O Vasco da Gama recusou todas as sondagens recebidas pelo atacante colombiano Marino Hinestroza durante a pausa da Copa do Mundo. As propostas, todas no modelo de empréstimo, foram apresentadas pelo empresário do atleta e envolviam clubes do exterior. A diretoria entende que o jogador precisa de sequência para concluir o processo de adaptação ao futebol brasileiro.
Desempenho abaixo do esperado
Marino Hinestroza ainda não conseguiu repetir o desempenho que teve pelo Atlético Nacional, especialmente no primeiro semestre de 2025. O clube acredita que uma saída por empréstimo, sobretudo para o exterior, não traria vantagem esportiva nem financeira.

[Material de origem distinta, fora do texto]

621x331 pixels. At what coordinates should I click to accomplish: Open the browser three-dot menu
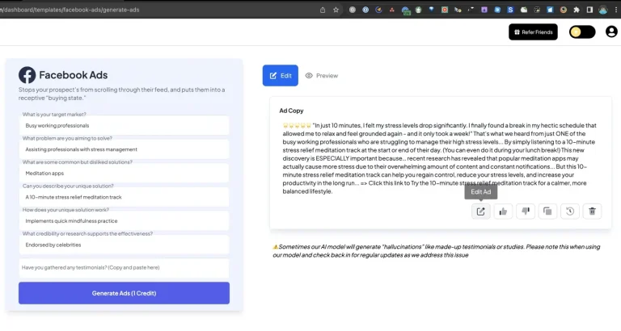pos(615,9)
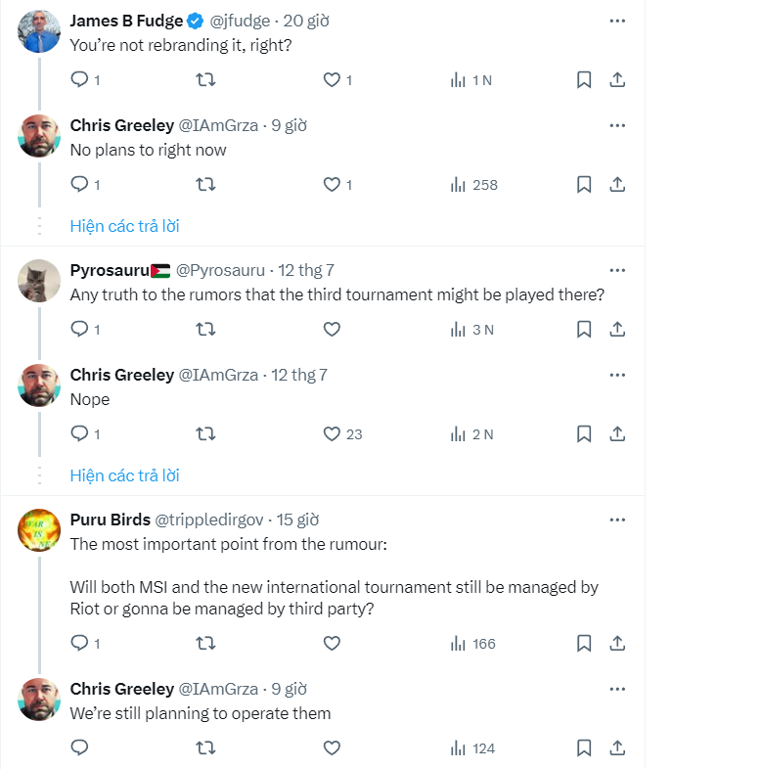This screenshot has width=762, height=769.
Task: Click Pyrosauru's cat avatar thumbnail
Action: pyautogui.click(x=40, y=283)
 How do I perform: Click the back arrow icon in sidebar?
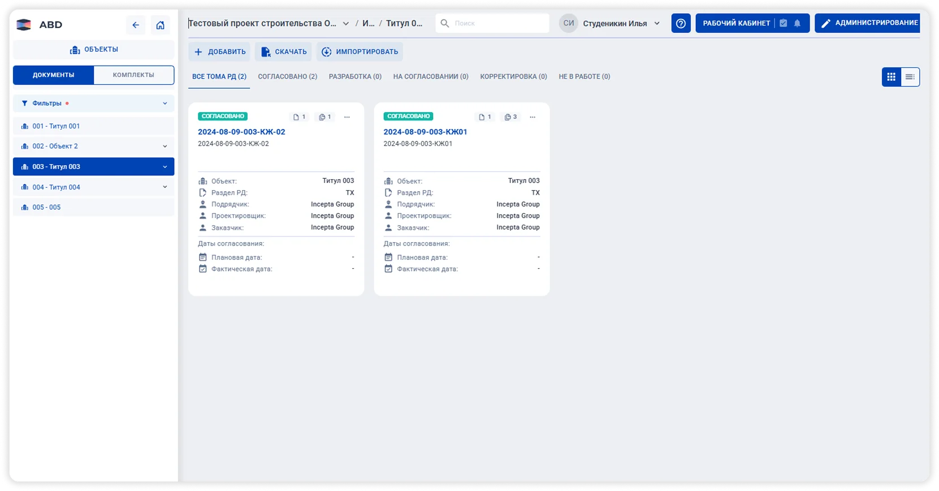click(x=136, y=25)
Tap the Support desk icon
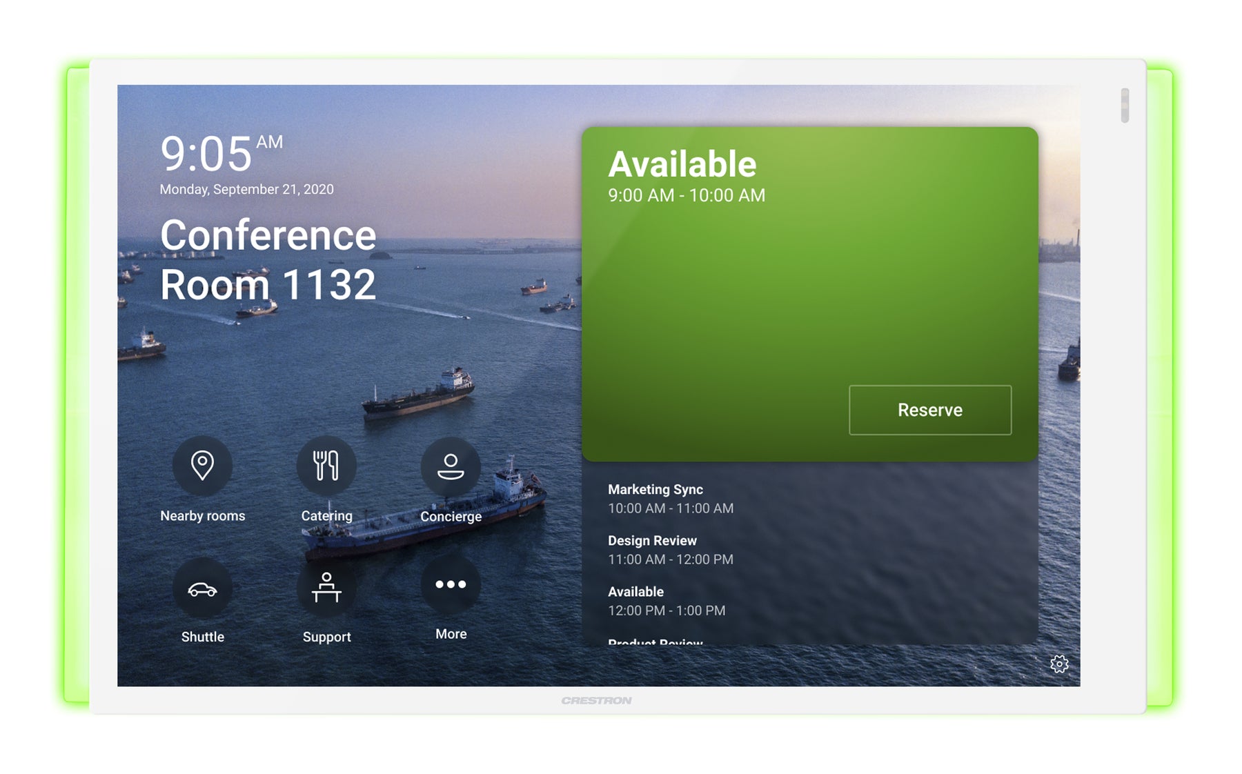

O diagnóstico interno é de que há um problema de confiança e expectativa do jogador, que se mostra ansioso dentro de campo.
Pessoas do departamento de futebol vascaíno também avaliam que as comissões técnicas de Fernando Diniz e Renato não souberam adaptar bem o atleta. Fora de forma fisicamente, Marino teve dificuldades com as metodologias de treinamento de Diniz no início de 2026. O atleta não tinha condições de jogo logo de cara e foi a campo mais cedo do que o departamento médico considerava ideal. Além disso, declarações públicas de Renato sobre colombianos também não ajudaram no processo.
Números e perspectivas
Anunciado em 27 de janeiro, Marino Hinestroza disputou 18 partidas pelo Vasco e foi titular em cinco delas. Apesar do início abaixo das expectativas, a diretoria considera que o investimento ainda pode dar retorno no segundo semestre. O clube, no entanto, pretende contratar mais um ponta para aumentar a concorrência no setor, que hoje conta com Andrés Gómez, Nuno Moreira, Adson e o próprio colombiano.
Reforços para o segundo semestre
O Vasco sabe que precisa reforçar o elenco para tentar fugir do Z-4 do Brasileirão. Enquanto tenta sacramentar a negociação de Deossa, o clube também busca um zagueiro, um atacante de lado e um centroavante. A prioridade é qualificar o plantel para a sequência da temporada.